Filihia's set is a breath-taking cascade of silver curtains and draped white sheers but what does any of that have to do with any part of this show? It tells us nothing beyond a slight echo of the concept of over-indulgence. This is something, sure, but is nowhere near good enough to guide the audience through any practical or conceptual narrative. It's brightness and lack of architecture also made the lighting a challenge for Tom Vulcan. Vulcan did a great job in what was essentially a big, glittery white box.

The set turns out to be a precursor to a show over-filled with VCA unconditional positive regard self-indulgence. Sobti's schoolgirl is a wonderful swirl of energy to start the show, but Lee doesn't allow her the space to delve into, and expose, the pain which is so clearly there to be explored in the writing. Baker and Veitch are great as the schoolboys but it is as if Sobti never hears anything they say. She certainly never reacts to them.

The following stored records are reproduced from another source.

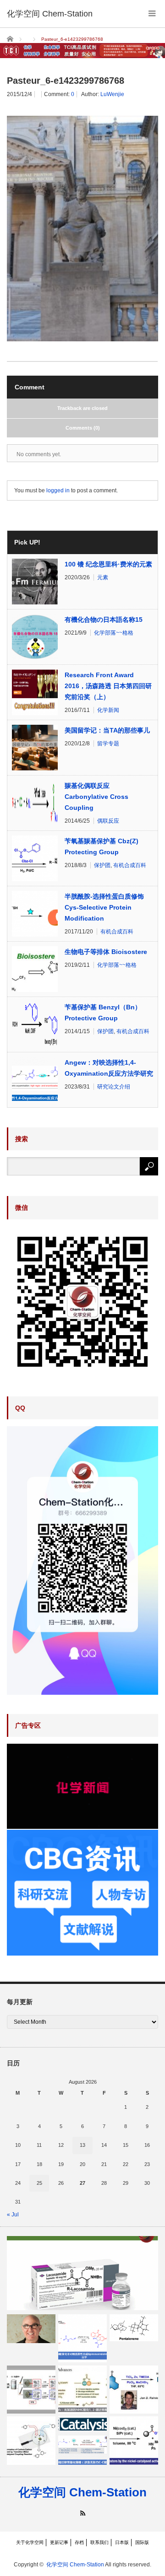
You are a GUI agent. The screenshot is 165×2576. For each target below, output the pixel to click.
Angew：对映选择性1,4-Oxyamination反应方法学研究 (109, 1068)
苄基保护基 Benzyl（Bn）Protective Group (103, 1012)
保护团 (102, 865)
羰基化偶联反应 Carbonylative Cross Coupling (96, 796)
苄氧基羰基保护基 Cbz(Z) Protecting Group (101, 846)
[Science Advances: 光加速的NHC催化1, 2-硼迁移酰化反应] (82, 2390)
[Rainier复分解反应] (134, 2390)
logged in (58, 490)
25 (39, 2183)
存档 (79, 2542)
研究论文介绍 (113, 1086)
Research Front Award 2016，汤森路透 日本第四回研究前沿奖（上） (108, 686)
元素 (102, 577)
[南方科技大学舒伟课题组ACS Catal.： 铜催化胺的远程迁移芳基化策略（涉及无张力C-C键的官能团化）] (82, 2440)
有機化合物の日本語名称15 (104, 619)
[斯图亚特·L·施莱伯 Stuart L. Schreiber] (31, 2328)
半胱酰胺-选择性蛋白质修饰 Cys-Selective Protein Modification (104, 907)
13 (82, 2145)
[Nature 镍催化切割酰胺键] (134, 2440)
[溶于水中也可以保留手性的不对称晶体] (31, 2390)
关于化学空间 (30, 2542)
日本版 (122, 2542)
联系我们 (99, 2542)
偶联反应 (108, 821)
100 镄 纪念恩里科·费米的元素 (108, 564)
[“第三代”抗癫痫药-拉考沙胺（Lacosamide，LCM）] (82, 2273)
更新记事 (59, 2542)
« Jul (13, 2214)
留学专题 (108, 743)
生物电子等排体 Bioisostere (106, 951)
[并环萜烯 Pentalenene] (134, 2327)
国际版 (142, 2542)
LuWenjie (112, 94)
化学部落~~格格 (113, 633)
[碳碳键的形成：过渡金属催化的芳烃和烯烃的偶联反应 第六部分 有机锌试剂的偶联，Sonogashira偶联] (31, 2440)
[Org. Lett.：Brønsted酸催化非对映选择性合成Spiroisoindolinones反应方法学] (82, 2338)
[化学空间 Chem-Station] (50, 14)
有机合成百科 (129, 865)
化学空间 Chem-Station (82, 2492)
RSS (82, 2513)
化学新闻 (108, 710)
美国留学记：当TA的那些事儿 (107, 730)
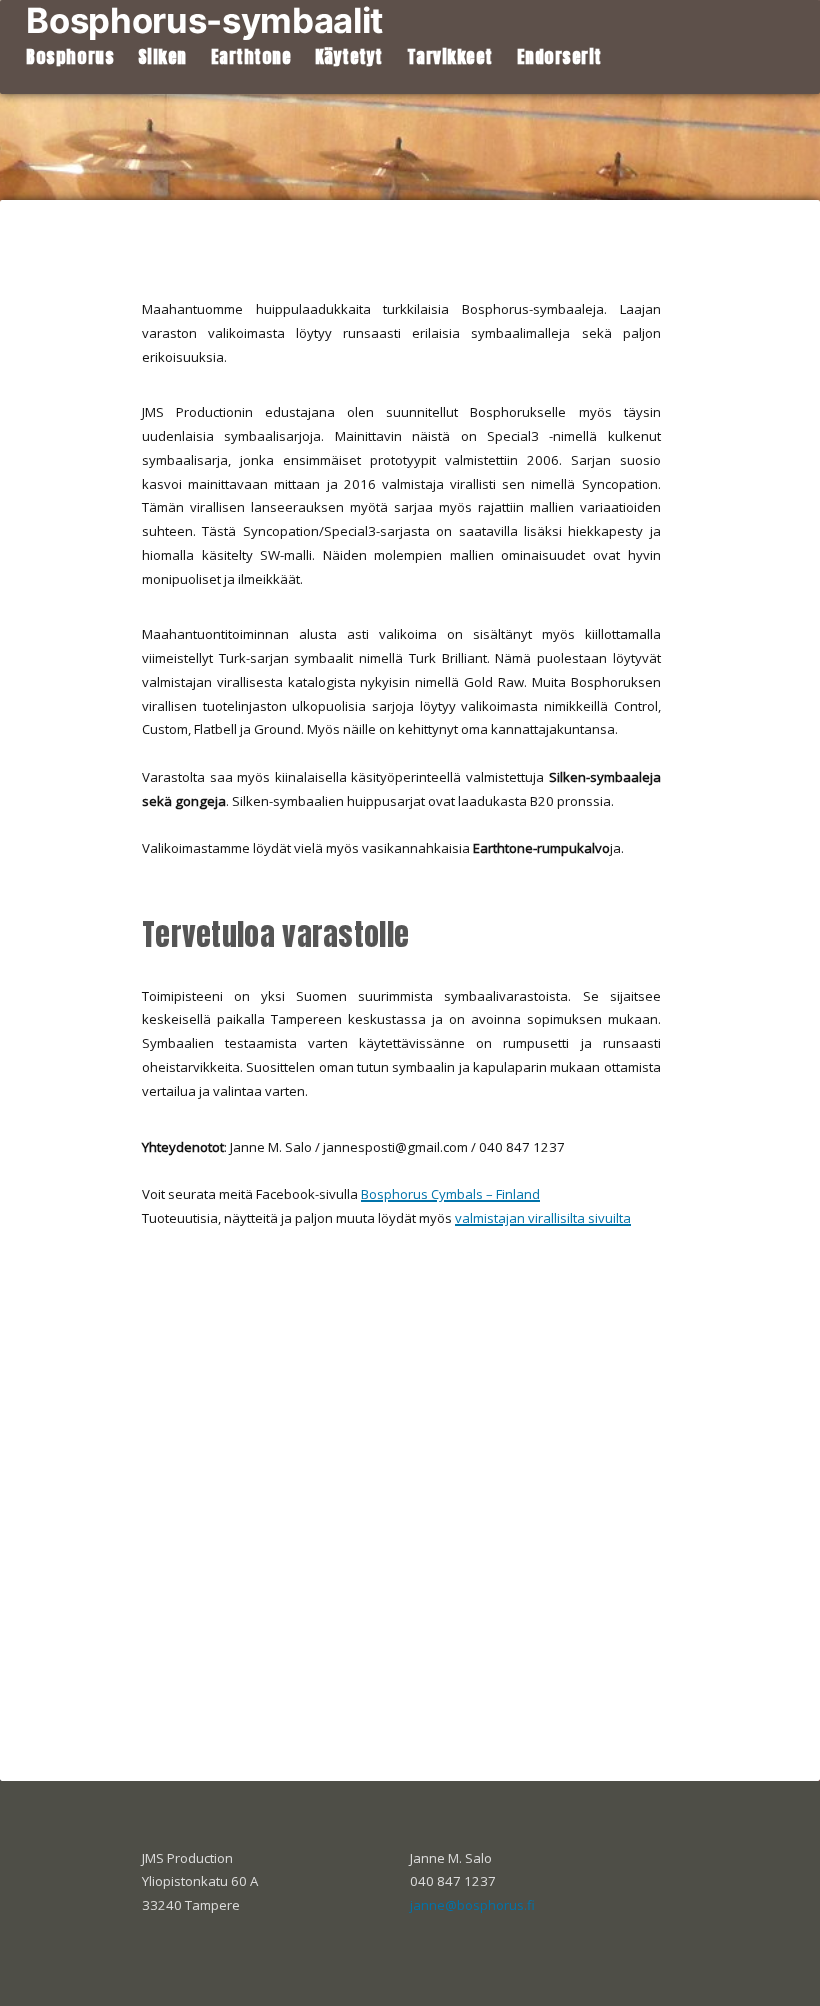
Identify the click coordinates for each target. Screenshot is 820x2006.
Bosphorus (70, 57)
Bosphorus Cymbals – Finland (450, 1194)
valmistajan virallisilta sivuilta (543, 1218)
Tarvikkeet (450, 57)
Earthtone (251, 57)
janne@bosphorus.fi (472, 1905)
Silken (162, 57)
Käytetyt (349, 57)
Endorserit (559, 57)
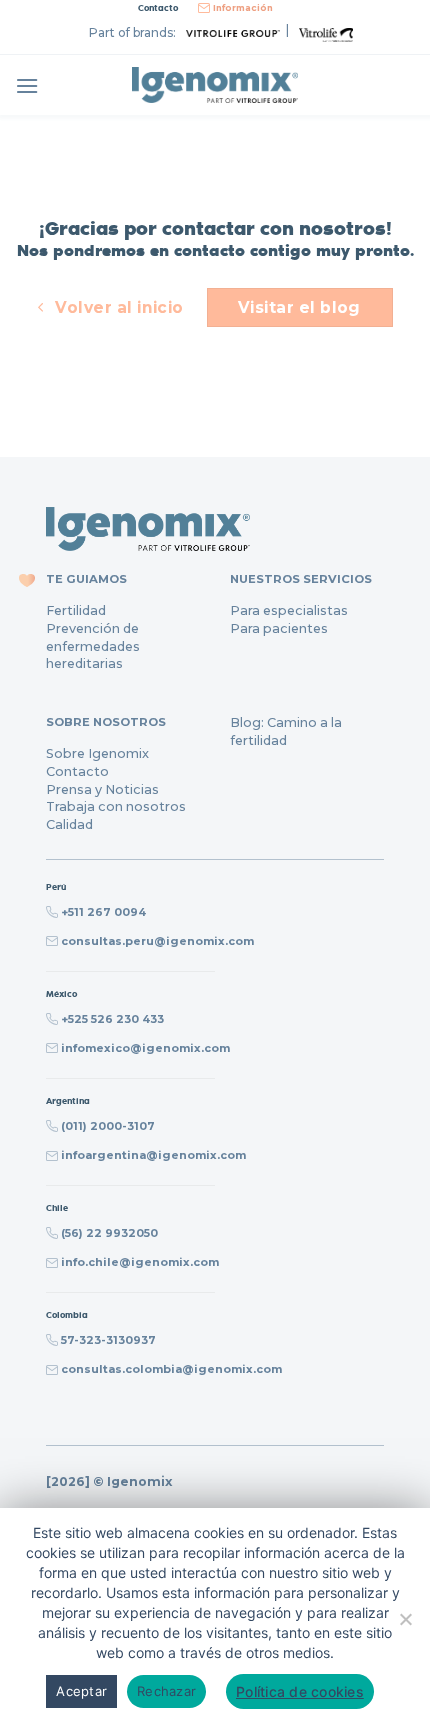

In the third vignette Pecer's schoolboy is just a drag stereotype who reveals nothing about young love and the seductive power of innocence. I spent the whole time in the final vignette thinking who on earth could ever be attracted to such a little shit, never mind sacrifice a marriage for him? Goodall, as the teacher, is phenomenal but he is having to do all the work in himself because neither Pecer nor Ferrington really give him enough to justify his struggles. Lee needs to pay far more attention to the interplay of characters. The great flaw in both of these pieces is actors not hearing each other or offering enough.

The strongest vignette is the one in the middle. Lee has actually directed a masterpiece here and this is where the set also works in well with the conversation of the piece. Iman and Veitch explore the toxic male, and the hostage female wonderfully. In this section it is perhaps Greene who lets the team down as he doesn't entirely set the reason why the woman won't/can't leave clearly enough in my opinion. I love the table bell/boxing bell analogy - a simple but effective theatre trope.

In the end, though, my plus one said it best when he said "I don't know what the take-away was." Part of that comes from the source material which is not really designed to be a 'play'. This is surmountable though with a stronger sense of intention and dramaturgical skills. This production is a fine VCA piece but it really does not successfully transition into the outside world. 

On a personal note I was frustrated to see that VCA self-indulgence carry through to the scene changes. I know the art of the quick, efficient scene change has died but if you are going to let actors 'perform' at least keep it within the construct of where the performance is at so that the audience don't disconnect. Pecer's mincing theatrics as he mopped the stage completely destroyed the momentum into scene 2 and this then coloured the tone of scene 3. Theatre is story-telling. If it's not telling the story, don't do it!